Jerome V D’Agostino and Emily Rodgers analysed achievement data obtained from a US database for Reading Recovery (a literacy intervention for first grade pupils) for more than 364,000 children entering first grade in the same schools. From this data they created a literacy profile for pupils at entry to the first grade over a 12-year period, beginning in the 2002–03 school year.

Their research, published in Educational Researcher, found that overall, reading for all pupils in the first grade improved measurably between 2002 and 2013. Literacy scores on entry increased over time. The effect size change in achievement gaps narrowed (-0.10) on basic skills like letter identification, but widened on advanced skills like text reading level (+0.08) over 12 years.

Source: Literacy achievement trends at entry to first grade (March 2017), Educational Researcher, Vol 46, Issue 2.

Three-year achievement gap between poor pupils and their better-off peers

Research published by the Sutton Trust shows that for schools in the UK, the achievement gap in maths, science and reading between the top-performing pupils from low and high socio-economic backgrounds is around two years and eight months.

Global Gaps by Dr John Jerrim of the UCL Institute of Education analyses the 2015 test scores from the Organisation for Economic Co-operation and Development (OECD) PISA tests to assess how well the top 10% of pupils in the UK’s schools are doing. In England, the highest-achieving pupils score above the median score for OECD countries in maths, science and reading. However, in Scotland, Northern Ireland and Wales, high-achieving pupils perform, on average, below the OECD median scores.

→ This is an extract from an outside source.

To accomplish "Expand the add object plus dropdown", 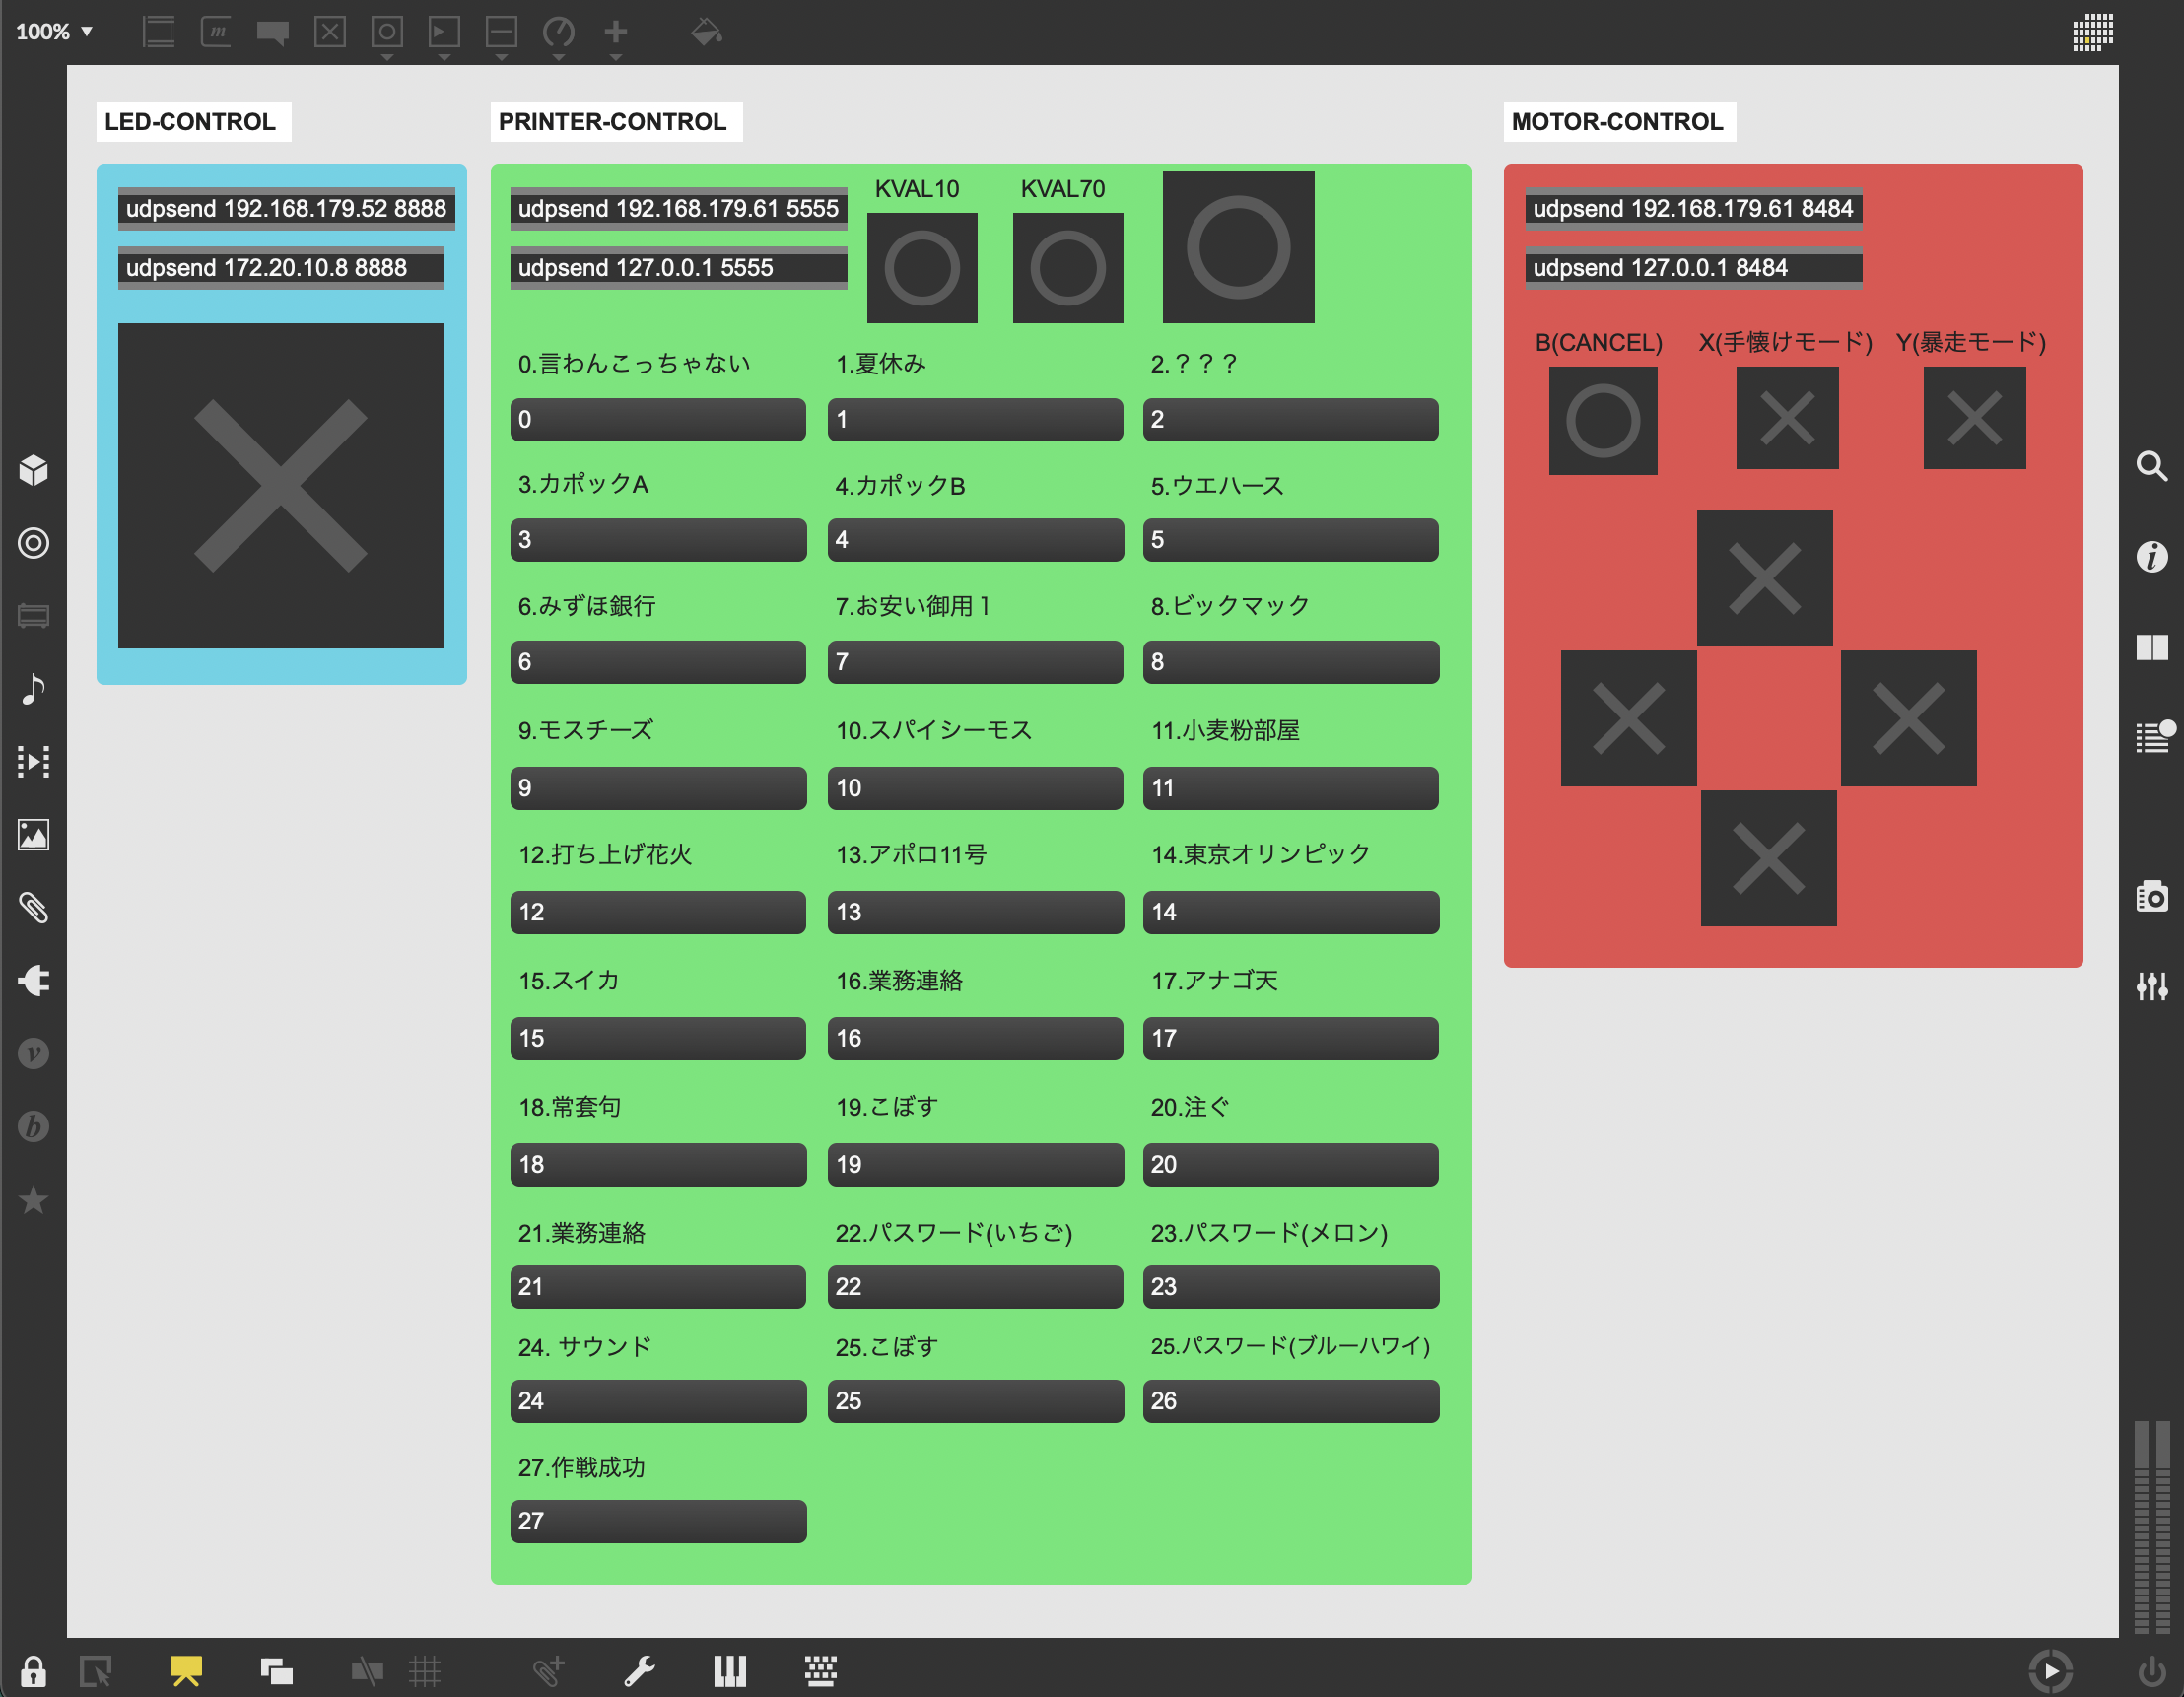I will point(616,57).
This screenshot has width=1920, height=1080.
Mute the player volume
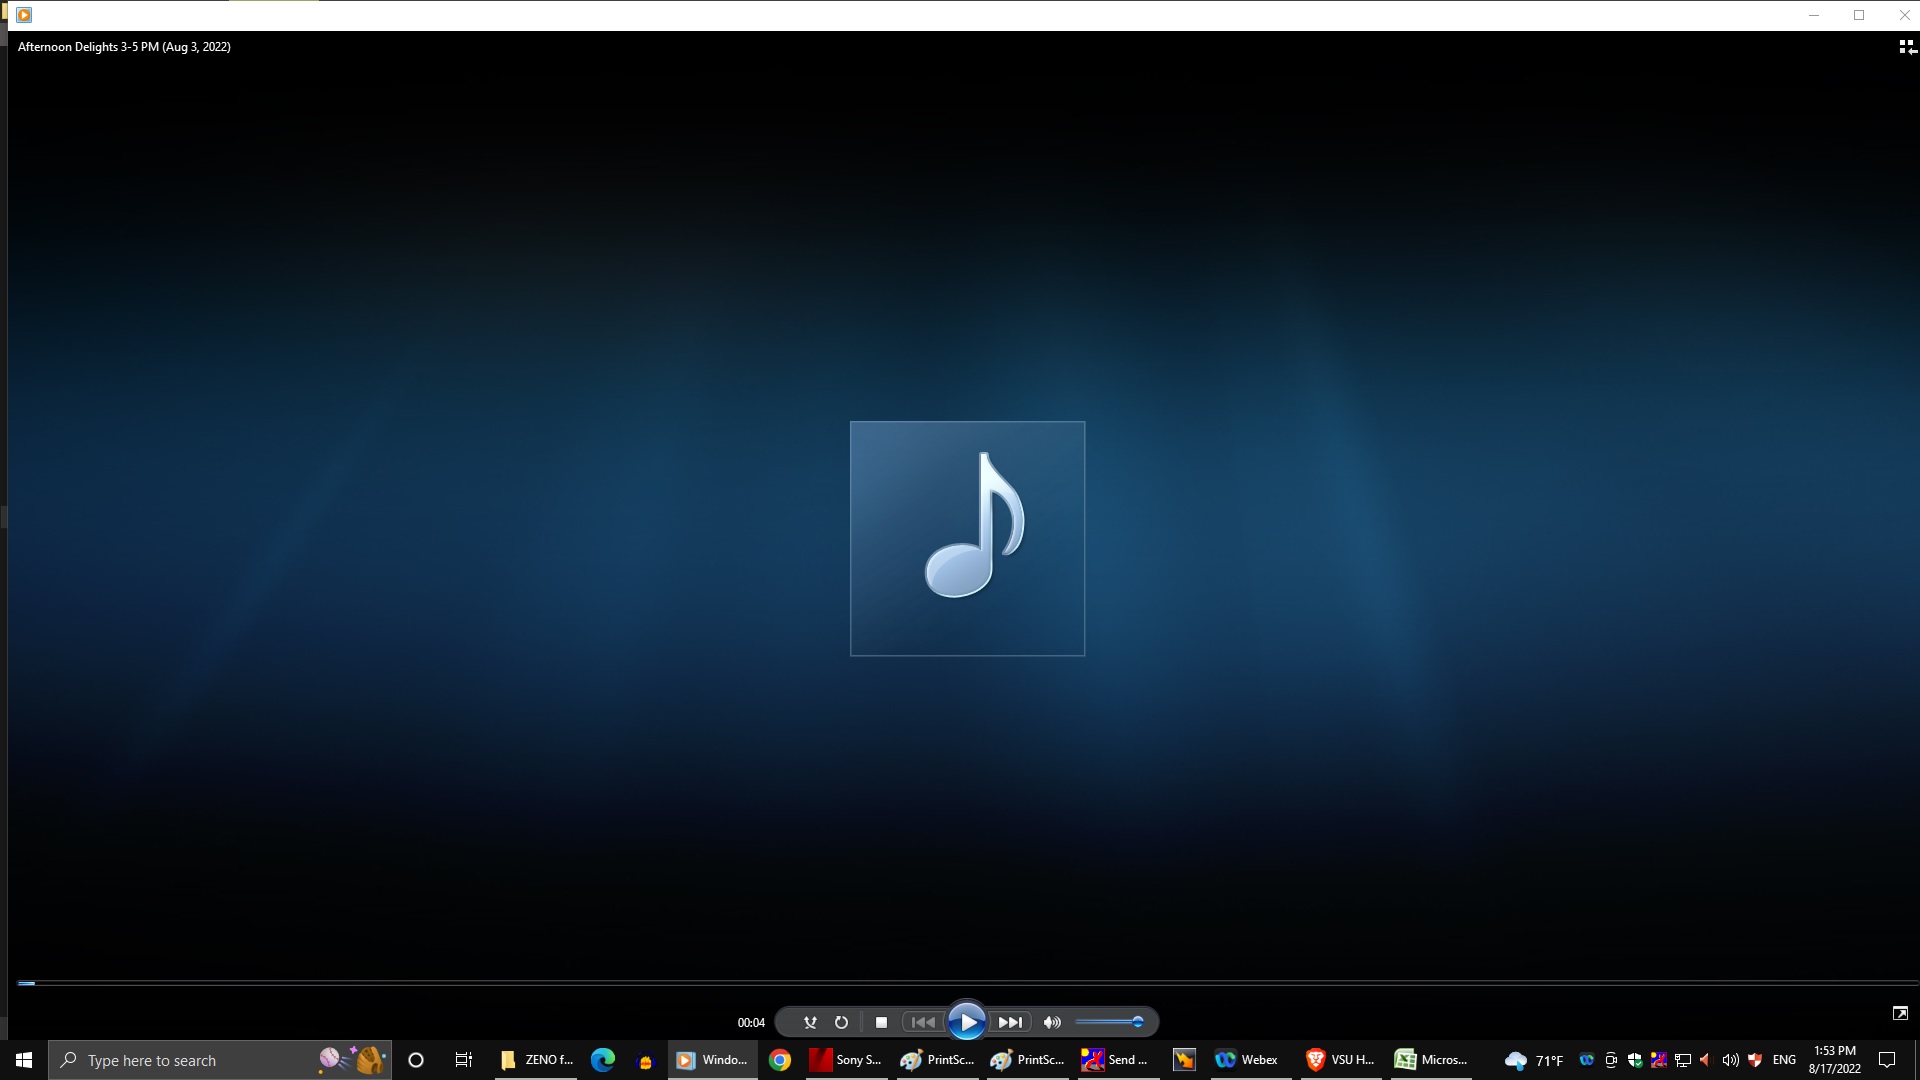point(1052,1022)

For girls in England, the achievement gap in science and reading is even greater. High-achieving girls from low socio-economic backgrounds are around three years behind their more advantaged, high-achieving peers. This is around eight months greater than the equivalent gap for boys for science, and nine months greater for reading. There is no significant gender difference in maths, with an achievement gap of around two years and nine months for both girls and boys.

Source: Global Gaps: Comparing socio-economic gaps in the performance of highly able UK pupils internationally (February 2017), The Sutton Trust

Reducing achievement gaps in academic writing

A study published in Journal of Educational Psychology reports on two years of findings from a randomised controlled trial of the Pathway Project, an intervention designed to reduce achievement gaps in academic writing for pupils who are Latino or have English as an Additional Language (EAL).

Ninety-five teachers from 16 secondary schools in the Anaheim Union High School District – a large, diverse, low-socioeconomic status, urban district with over 33,000 pupils (60% Latino and 66% EAL) – were randomly assigned to the treatment (Pathway) or control condition. Teachers in the Pathway group took part in a 46-hour professional development programme where they were trained to help improve pupils’ interpretative reading and text-based analytical writing using a cognitive strategies approach.

Findings from the study show promising results in both years of the intervention that appear to close the achievement gap in writing outcomes for Latino pupils and EALs in grades 7 to 12 (Years 8-13). In the first year of the trial, Pathway pupils gained 0.99 points more for an on-demand academic writing assessment than control pupils, which was highly statistically significant. Significant effects were attained for all grade levels except 12th grade (Year 13). The second year also showed a large positive, significant effect of the intervention on the full sample. Pre- and post-test scores for the academic writing assessment showed an effect size of +0.48 in the first year and +0.60 in the second year.

Programme effects were positive and significant for all the language groups, with the very largest occurring for EALs. This suggests that the Pathway Project may be particularly beneficial for pupils still in the process of learning English. In addition, pupils in the Pathway group had higher odds than pupils in the control group of passing the California Higher School Exit Exam in both years.